При переломах костей, повреждениях магистральных сосудов и крупных нервов предварительно перед проведением иммобилизации транспортными шинами выполняются внутримышечно или внутривенно медленно инъекции наркотических и ненаркотических анальгетиков (фентанила, 1–2 мл 1–2 %-ного раствора промедола, анальгина).
Снизить побочные эффекты наркотических анальгетиков можно путем применения их в дозах в 2–3 раза меньше указанных, но в сочетании с седативными и антигистаминными средствами (5—10 мг седуксена или реланиума, 10–20 мг димедрола, 10–20 мг супрастина.
2. Нормализация процессов возбуждения и торможения в центральной нервной системе. Пострадавшему должен быть обеспечен покой.
3. Возмещение объема циркулирующей крови. Для увеличения венозного возврата больному придают положение Тренделенбурга (угол 20–30°).

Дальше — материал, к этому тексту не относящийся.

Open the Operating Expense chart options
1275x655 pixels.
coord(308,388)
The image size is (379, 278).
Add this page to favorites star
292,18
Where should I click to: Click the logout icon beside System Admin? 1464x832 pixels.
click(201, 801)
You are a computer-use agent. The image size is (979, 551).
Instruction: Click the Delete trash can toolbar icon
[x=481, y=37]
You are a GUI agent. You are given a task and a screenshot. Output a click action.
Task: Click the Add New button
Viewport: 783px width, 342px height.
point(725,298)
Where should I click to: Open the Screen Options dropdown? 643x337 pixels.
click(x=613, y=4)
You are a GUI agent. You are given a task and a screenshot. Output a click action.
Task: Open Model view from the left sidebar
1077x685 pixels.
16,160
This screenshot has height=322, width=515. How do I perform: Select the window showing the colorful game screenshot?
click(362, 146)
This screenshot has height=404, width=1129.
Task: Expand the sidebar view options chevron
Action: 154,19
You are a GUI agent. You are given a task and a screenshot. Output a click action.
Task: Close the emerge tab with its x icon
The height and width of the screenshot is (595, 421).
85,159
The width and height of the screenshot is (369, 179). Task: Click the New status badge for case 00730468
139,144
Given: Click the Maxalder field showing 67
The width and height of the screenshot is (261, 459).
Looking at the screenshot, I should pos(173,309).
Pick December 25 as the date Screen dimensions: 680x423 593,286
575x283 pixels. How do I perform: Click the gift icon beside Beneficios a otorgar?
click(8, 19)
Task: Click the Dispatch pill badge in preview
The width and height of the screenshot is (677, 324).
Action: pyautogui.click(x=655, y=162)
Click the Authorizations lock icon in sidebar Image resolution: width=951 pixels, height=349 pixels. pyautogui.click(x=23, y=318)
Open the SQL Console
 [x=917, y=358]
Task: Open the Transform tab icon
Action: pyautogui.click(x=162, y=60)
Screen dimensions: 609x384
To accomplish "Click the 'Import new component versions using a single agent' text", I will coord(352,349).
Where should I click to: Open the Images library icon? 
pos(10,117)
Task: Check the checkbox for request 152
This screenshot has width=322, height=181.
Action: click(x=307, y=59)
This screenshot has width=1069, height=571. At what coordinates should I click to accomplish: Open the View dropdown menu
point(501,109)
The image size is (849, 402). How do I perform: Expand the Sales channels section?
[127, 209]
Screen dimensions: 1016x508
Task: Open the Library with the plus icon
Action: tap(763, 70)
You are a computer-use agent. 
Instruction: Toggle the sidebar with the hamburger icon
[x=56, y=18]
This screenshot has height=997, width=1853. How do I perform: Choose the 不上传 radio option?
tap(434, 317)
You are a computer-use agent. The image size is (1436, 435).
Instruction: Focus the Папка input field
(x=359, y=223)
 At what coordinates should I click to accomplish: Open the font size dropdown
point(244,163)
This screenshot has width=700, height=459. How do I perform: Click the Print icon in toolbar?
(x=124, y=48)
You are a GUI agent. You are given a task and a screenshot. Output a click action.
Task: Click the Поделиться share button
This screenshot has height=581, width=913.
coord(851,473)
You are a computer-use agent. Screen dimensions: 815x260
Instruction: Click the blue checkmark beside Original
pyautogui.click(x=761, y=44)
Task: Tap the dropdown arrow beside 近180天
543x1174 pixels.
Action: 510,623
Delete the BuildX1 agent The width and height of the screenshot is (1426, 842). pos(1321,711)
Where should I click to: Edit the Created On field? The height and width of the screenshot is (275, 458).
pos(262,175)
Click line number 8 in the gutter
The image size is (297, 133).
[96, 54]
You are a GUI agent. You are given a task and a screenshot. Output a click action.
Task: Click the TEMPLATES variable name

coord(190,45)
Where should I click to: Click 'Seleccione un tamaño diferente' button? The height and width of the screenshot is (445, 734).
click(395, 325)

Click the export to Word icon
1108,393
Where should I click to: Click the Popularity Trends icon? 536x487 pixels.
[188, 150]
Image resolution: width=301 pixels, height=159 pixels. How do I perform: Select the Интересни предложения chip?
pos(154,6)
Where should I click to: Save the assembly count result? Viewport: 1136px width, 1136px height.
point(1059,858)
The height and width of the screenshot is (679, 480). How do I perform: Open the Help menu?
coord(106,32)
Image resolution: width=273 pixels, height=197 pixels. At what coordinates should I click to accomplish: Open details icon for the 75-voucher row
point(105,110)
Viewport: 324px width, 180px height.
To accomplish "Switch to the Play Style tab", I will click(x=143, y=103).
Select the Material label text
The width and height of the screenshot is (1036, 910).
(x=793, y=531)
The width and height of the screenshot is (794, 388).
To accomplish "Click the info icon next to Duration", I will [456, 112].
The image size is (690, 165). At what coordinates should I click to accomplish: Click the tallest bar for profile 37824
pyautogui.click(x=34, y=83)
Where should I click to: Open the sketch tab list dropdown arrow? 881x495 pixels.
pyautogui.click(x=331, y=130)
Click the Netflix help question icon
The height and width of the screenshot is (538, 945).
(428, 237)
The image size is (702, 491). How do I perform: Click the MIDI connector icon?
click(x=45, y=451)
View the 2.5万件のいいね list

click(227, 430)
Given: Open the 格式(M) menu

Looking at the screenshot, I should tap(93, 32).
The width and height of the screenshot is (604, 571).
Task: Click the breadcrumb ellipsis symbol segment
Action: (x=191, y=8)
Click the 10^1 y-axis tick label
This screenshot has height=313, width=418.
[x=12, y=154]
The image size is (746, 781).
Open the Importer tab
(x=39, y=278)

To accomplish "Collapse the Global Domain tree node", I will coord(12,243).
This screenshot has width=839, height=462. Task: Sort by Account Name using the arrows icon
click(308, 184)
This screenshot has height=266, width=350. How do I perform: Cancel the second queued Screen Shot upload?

При массивной кровопотере с целью восполнения ОЦК при инфузионной терапии используются нативная или сухая плазма, альбумин, плазмозаменители – полиглюкин, реополиглюкин, гемодез, а также лактасол, кристаллоидные растворы и растворы глюкозы.
При АД ниже критического уровня 80/50 мм рт. ст. необходимо немедленно начать внутриартериальное переливание крови для подъема артериального давления до безопасного уровня, после чего перейти на внутривенное переливание крови или кровезаменителей и кристаллоидных растворов.